Conceptual framework

The time some data operation takes depends on the amount of data and the throughtput of the hardware, as well as on the number of operations you can do in parallel:

Time ~ DataSize, Throughtput, Parallelization

The throughput is the easiest part, because it it defined and limited by electronics and its physical constraints. Here are the data sources from slow to fast:

  • Internet (for example, S3)
  • Local Network (for example, NAS, also hard drives attached to your local network)
  • (mechanical) hard drives inside of your computer
  • SSD inside of your computer
  • RAM
  • CPU Cache memory / GPU memory if you use GPU for training

You can reduce the data processing time by moving the data to the faster medium. Here is how to:

  • Download the data from the internet to your harddrive, or to local network NAS, if the data doesn’t fit into your machine.
  • As soon as you read a file once, your OS will keep its data in RAM in the file cache for further reads. Note that the data will be eventually evicted from memory, because RAM size is usually much less than the harddrive size.
  • If you want to prevent eviction for some particular files that fit in memory, you can create a RAM drive and copy the files there.

There are a couple of tricks to reduce data size:

  • Compress the data with any losless compression (zip, gzip etc). You will still need to decompress it to start working on it, but the reading from slow data source like a hard drive will be quicker because there is less data to read, and decompression will happen in a fast RAM.
  • Partition the data, for example by month or by customer. If you only need to run a query related to one month, you will skip reading the data for other monthes. Even if you need the full data (for example for ML training), you can spread your data partitions into different computers and process the data simultaneously (see parallelization below)
  • Store the data not row by row, but column by column. Thats the same idea like partitioning, but column-wise.
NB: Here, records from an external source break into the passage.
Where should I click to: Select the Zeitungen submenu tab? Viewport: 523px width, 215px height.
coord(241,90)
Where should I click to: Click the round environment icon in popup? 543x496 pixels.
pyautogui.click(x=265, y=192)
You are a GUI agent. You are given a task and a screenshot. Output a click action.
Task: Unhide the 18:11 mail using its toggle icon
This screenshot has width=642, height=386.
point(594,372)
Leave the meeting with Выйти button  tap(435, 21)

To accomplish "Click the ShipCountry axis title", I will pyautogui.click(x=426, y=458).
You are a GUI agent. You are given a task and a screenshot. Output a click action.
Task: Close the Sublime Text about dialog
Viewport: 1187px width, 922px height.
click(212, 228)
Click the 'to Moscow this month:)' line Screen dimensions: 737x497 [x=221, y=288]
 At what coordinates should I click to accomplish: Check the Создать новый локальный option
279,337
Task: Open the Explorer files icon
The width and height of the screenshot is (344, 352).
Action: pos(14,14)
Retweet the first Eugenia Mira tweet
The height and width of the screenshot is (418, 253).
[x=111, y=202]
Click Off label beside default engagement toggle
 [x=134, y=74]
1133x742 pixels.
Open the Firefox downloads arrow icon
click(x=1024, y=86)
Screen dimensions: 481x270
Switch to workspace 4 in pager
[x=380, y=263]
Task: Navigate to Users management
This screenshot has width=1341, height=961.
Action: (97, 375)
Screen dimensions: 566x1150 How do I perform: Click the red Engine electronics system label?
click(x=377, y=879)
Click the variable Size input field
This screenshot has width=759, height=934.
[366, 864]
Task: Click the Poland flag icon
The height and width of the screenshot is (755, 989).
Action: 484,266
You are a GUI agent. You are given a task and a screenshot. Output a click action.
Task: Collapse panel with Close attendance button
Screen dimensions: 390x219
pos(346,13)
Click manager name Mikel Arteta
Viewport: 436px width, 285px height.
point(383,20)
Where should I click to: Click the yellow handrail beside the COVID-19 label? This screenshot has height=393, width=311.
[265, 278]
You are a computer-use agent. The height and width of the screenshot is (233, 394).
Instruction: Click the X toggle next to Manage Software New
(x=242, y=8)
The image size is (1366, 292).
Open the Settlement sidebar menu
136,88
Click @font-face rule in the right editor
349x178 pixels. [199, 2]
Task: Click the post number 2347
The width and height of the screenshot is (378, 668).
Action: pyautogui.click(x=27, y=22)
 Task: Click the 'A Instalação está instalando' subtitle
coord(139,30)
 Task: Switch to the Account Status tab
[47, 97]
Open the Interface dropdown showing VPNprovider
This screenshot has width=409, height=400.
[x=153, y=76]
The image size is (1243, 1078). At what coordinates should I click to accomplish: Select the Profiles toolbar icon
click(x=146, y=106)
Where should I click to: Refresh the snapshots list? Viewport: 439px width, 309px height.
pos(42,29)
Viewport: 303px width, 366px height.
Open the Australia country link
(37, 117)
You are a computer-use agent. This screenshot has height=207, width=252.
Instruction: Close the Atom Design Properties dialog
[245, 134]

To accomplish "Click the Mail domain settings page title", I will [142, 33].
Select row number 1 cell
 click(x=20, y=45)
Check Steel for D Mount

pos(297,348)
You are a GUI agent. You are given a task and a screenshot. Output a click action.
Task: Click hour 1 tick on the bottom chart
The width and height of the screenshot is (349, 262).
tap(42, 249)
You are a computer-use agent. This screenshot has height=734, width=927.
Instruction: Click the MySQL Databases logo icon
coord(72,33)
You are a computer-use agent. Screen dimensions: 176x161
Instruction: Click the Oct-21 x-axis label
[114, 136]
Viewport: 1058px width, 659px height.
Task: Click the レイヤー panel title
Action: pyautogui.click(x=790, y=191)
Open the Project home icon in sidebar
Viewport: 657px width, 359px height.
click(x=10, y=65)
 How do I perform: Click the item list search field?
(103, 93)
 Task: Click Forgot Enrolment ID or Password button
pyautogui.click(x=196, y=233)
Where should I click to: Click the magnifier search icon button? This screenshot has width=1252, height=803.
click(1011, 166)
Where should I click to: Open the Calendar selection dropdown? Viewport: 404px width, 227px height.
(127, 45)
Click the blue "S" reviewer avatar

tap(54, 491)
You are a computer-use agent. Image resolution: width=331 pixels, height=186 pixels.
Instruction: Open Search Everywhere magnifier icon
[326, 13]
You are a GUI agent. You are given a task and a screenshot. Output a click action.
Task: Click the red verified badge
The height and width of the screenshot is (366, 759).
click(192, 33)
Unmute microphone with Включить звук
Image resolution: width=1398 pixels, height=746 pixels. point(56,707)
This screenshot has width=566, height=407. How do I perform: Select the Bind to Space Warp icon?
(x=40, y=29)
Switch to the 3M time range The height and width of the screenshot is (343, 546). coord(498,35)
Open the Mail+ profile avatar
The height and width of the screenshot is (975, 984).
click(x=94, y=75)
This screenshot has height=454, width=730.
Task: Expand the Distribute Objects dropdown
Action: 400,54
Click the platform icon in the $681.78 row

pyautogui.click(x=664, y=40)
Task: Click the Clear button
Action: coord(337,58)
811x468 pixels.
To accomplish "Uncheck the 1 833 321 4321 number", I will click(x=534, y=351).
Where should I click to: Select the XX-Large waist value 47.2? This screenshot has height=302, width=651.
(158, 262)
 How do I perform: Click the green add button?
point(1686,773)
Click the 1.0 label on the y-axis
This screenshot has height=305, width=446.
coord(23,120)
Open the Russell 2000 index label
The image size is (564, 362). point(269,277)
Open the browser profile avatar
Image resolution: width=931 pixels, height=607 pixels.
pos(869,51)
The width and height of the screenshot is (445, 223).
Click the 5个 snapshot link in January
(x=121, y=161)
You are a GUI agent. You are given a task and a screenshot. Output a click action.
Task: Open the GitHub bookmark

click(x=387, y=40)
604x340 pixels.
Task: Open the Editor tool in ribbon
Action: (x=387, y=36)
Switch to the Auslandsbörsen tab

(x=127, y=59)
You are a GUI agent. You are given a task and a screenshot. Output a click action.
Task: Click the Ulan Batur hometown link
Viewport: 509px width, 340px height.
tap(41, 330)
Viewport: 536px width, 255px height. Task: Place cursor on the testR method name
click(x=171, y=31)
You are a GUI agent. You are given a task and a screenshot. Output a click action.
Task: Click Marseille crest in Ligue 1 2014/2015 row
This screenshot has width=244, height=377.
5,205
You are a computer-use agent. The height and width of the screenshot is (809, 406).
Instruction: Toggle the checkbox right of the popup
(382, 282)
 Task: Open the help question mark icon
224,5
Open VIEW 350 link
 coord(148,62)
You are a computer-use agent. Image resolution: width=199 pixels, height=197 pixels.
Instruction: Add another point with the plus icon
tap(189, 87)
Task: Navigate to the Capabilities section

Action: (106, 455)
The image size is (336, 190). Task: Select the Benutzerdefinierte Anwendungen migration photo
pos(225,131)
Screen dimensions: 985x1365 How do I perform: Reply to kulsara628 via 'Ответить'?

So if for some particular queries you don’t need some column, in a column-based file format you can skip reading it, therefore reducing the amount of data.
  • Store additional data (index) that will help you to find rows and columns inside of your main file. For example, you can create a full text index over the columns of your data containing free English text, and then, if you only need rows containing the word “dog”, this index will read only bytes from the storage with the rows containing “dog” inside, so you read less data, so you reduce amount of data to be read. For Computer Science, this is where their focus is on and they are most excited inventing additional data structures for especially fast indexes. For Data Science, this is rarely helpful, because we often need to read all the data anyways (eg. for training).

As of parallelization, it is a solution for the situation where your existing hardware in under-used and you want to speed up things by fully using it, or you can provision more hardware (and pay for it) to speed-up your processes. At the same time this is also the most complicated factor to optimize, so don’t go there before you try the stuff above.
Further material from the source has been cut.